After the mammogram, Ashley’s doctors wanted her to have an ultrasound, leaving her with more questions about her health. After the results came back inconclusive, her doctor referred her to a surgeon for a consultation.

"The surgeon said there was a lump, but because of my age and health, she thought it would be best for me to perform breast self-exams periodically and to follow-up with her if I felt any significant changes. She didn’t entertain anything other than watching it on my own."

Ashley wasn’t happy with the surgeon’s recommendation, and she felt their personalities didn’t click. So she decided to see a breast specialist.
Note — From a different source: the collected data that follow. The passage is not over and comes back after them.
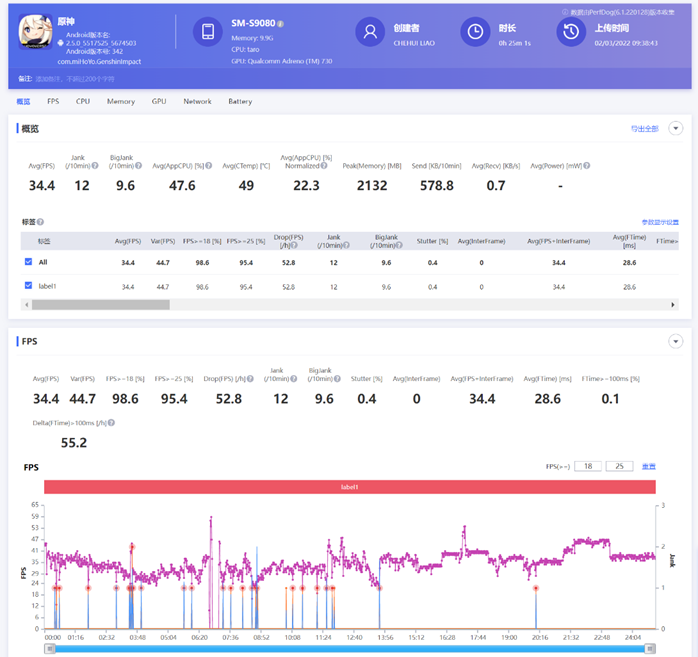Click help icon next to SM-S9080
698x657 pixels.
tap(280, 23)
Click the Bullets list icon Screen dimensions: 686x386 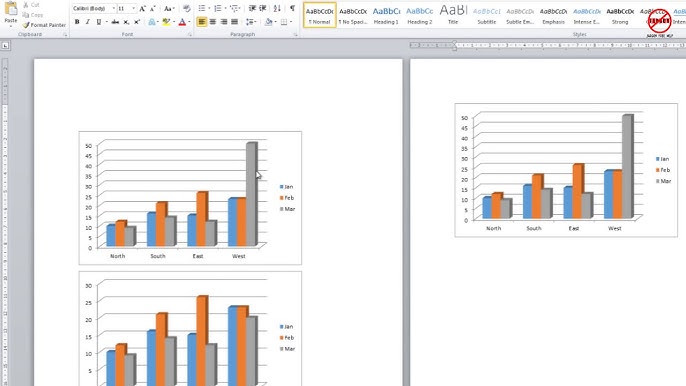tap(202, 8)
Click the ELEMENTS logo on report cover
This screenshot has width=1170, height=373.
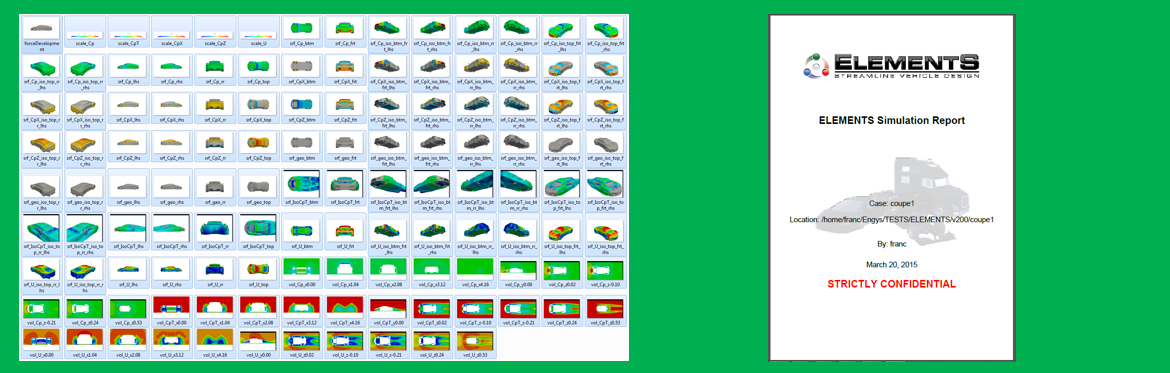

"[The specialist] was great," Ashley says. "She did an exam, looked at my films, and ordered a digital mammogram and ultrasound. The lump looked the same. So she suggested that I get a mammogram and ultrasound twice a year. That’s what I’m doing now.
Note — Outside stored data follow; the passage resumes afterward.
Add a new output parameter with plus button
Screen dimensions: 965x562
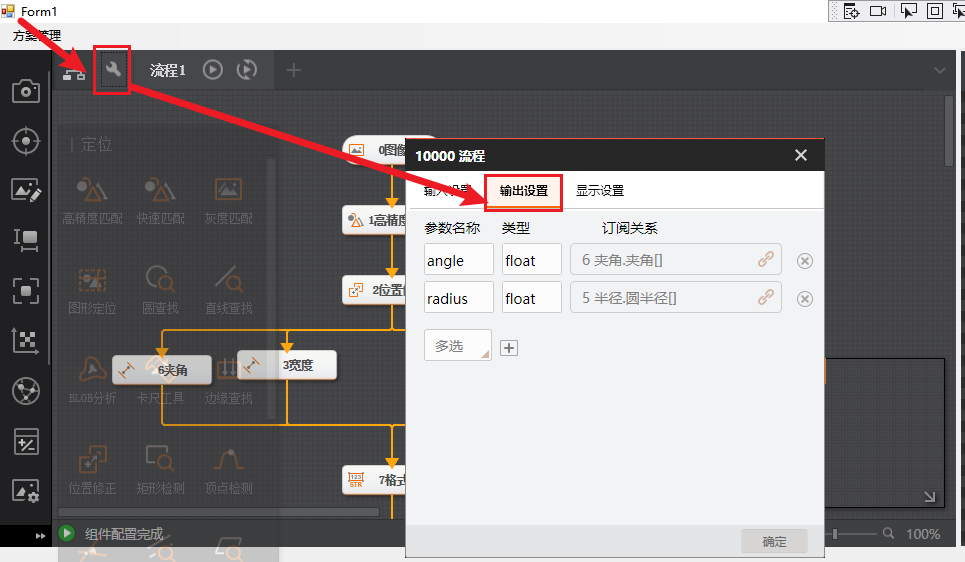click(509, 347)
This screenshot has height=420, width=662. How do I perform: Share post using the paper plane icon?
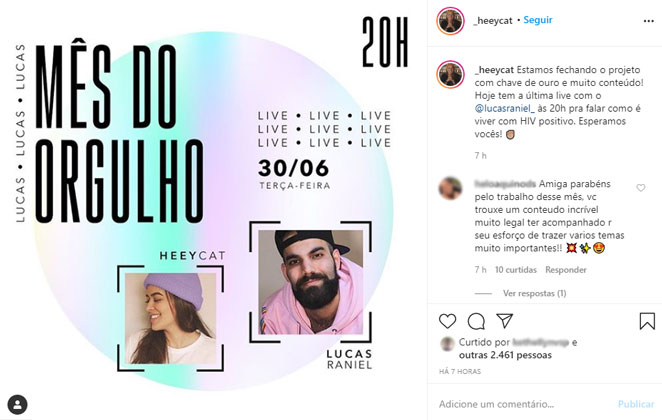tap(505, 321)
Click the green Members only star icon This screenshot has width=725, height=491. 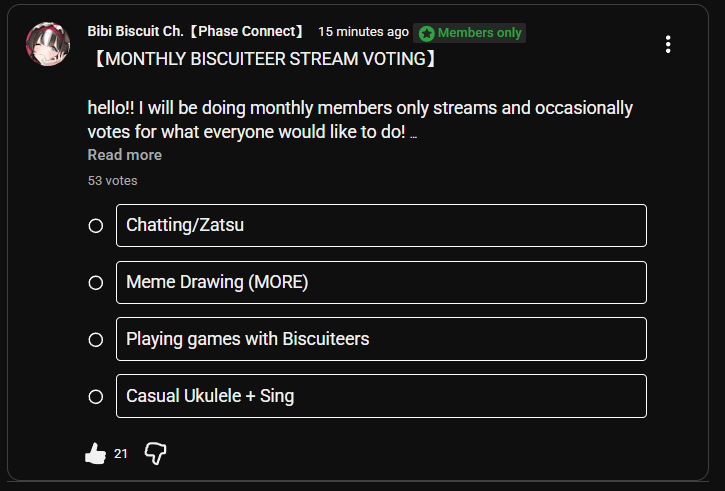426,33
"I trust and like this specialist, and I am comfortable with her. When I leave her office, I don’t feel like I need to keep worrying about it. She performs the mammograms and ultrasounds herself and walks you through each process, helping you understand what she sees and feels and what that all means in terms of management or treatment. She also is empathetic to what my mother is feeling and takes the time to talk to both of us about future decisions."

The doctor also helped Ashley understand the option to undergo genetic testing to find out if she carries one of the known breast cancer genetic mutations, but Ashley decided not to have the testing and does not plan to in the future.

"I feel that I have a specialist that is providing me with continuity of care and going above and beyond to monitor and manage my situation," she says. "I am afraid that if … the outcome does reflect that I carry a mutated BRCA 1 or BRCA 2 gene, that I will become consumed with thinking about my breast cancer risk. Moreover, if I do carry the mutated genes, I do not think my care would change. I am already practicing risk management options such as frequent clinical exams, mammograms, ultrasounds and positive lifestyle changes, and continuing these practices is what will keep me a step ahead of any cancer issues that may arise."

Her doctor supports her decision not to undergo the testing because Ashley is focusing on regular screening and overall health.

Coping with Screening

For a graduate student like Ashley, twice-yearly screening has caused financial strain. Because of her young age, her screenings are only partially covered by her health insurance.

"I know your health is of utmost importance, but when you’re trying to survive financially, money is one of the first things you think about," Ashley says.

Luckily, Ashley’s good relationship with her doctor allows her to feel confident that she is moving forward in the best way possible.

"When all of this started, I was crazed about feeling the lump. Ten times a day, I would feel it. But my doctor said, ‘You’ve got to stop doing that. Let me take care of what needs to be done.’ I think I owe much of my sanity in terms of my health to her."

Planning Ahead

Ashley wonders what she will do if she needs surgery in the future. She also worries about how her health could affect her relationship with her fiancé and plans for the future.

"I just got engaged a few months ago, and my fiancé is very supportive. He knows the history and has gone with me to a couple of mammograms. I always think in the back of my mind, though, is my sexual relationship going to change if I have to have surgery?"

Ashley is not ready to have children now, but she thinks about whether her history of breast problems and her mother’s history of breast cancer could resurface in her children. But her mother has advocated for Ashley to get the best tests possible, and Ashley knows she will support her children in the same way if they develop breast problems.

In her work as a public health student, Ashley uses her experience with breast problems to better relate to people with health issues. Last spring, she worked with Sisters’ Health Initiative, a breast cancer support group for African-American women in North Philadelphia.

"I’ve gotten through having all the mammograms and ultrasounds, and I’ve completely gotten over my modesty issue," Ashley says. "I’m more comfortable talking about it and why I’ve made the decisions I did. You need to talk to people. That’s what will help us get through it."